(begin)

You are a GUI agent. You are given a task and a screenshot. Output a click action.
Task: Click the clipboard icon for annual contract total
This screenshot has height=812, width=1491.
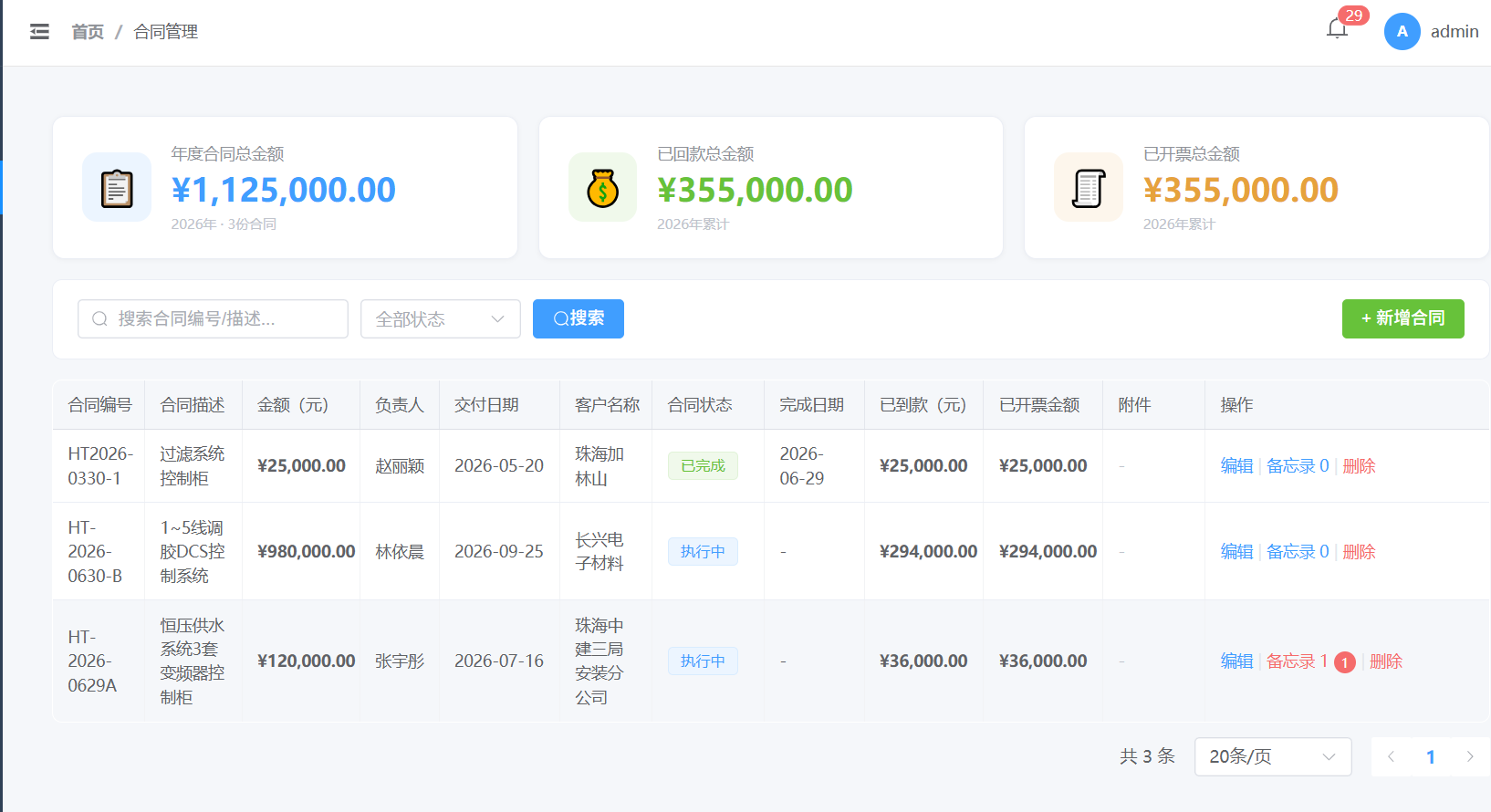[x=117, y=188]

(end)
(begin)

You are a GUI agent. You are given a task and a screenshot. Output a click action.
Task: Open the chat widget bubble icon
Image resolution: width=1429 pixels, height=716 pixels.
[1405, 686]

(end)

§ REQUIREMENT
Show every line of the records that contains the word "width", copying each line in full.

§ WRITTEN SOLUTION
This screenshot has height=812, width=1491.
Image resolution: width=1429 pixels, height=716 pixels.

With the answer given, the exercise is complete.